The debt ratio simply examines whether a company has more debt than assets, or vice versa. A figure above 100% is bad because it suggests that the company has more debt than assets. The problem with that at the moment is that rising interest rates make debt more expensive. To take out more loans, the interest charges are going to be high.

In another way, a high ratio is not good at a time when the global economy is slowing down. If there ever was a time when you had little debt on your balance sheet, this is it!

Therefore, to find good opportunities, I look for stocks that have manageable or low ratios. For instance, Shell currently has a low debt ratio of 43.46%. I’m not worried here that the company is struggling with that, which makes me attractive to consider buying.

Good cash flow and liquidity

This may seem like a boring point to focus on. However, I think it’s a real differentiator between mid stocks and big stocks right now.

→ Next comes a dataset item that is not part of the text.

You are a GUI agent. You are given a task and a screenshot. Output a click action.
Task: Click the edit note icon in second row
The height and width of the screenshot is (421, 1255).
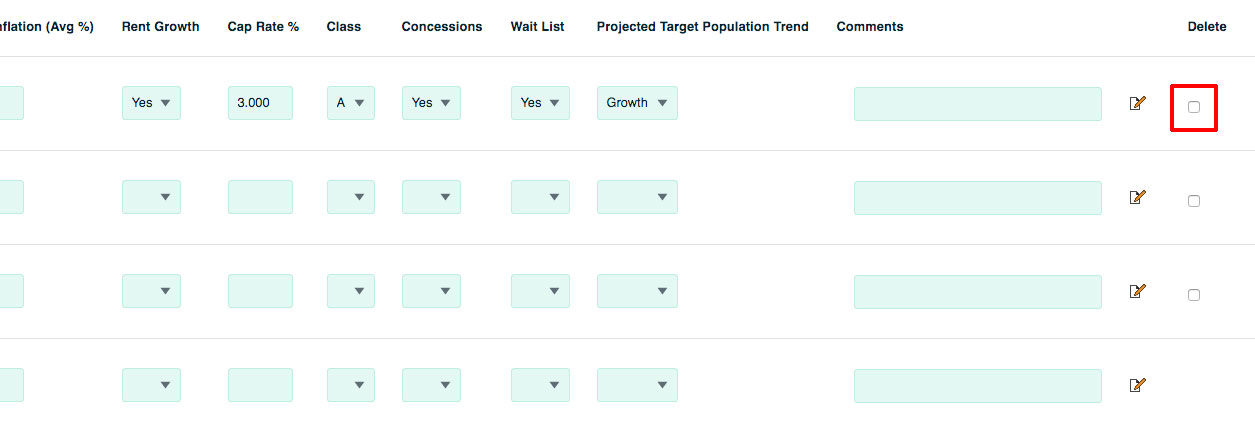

One metric I can look at is the current ratio. This simply divides current assets by current liabilities. A number greater than one indicates that the company has enough current assets to provide cash to cover any expected liabilities. If the number drops below one, it should start sounding the alarm. In the tough trading environment, I don’t want to be stuck with a stock that has cash flow issues.

Different industries have different standards, so I have to be careful when comparing ratios between different areas. But let’s take the example of pharmaceuticals. GSK has a current ratio of one. As for Astra Zeneca, the ratio is 1.38. It may not seem significant, but it can make a big difference when you’re talking about several million pounds.

I call this discovery a hidden gem because most investors wouldn’t notice that GSK could be strict about cash flow management. I’m not claiming that this is going to be a real problem for the company. But if I want to buy a big pharma stock, AstraZeneca would be my safest option.

Doing my stock market homework

I try to do my research on a variety of areas before making a decision on what to buy. If I can find a stock with a low debt ratio, good current ratio, and other green lights, I’m in business. Of course, I cannot use a single indicator in isolation. But by knowing what I’m looking for, I can hopefully avoid costly mistakes.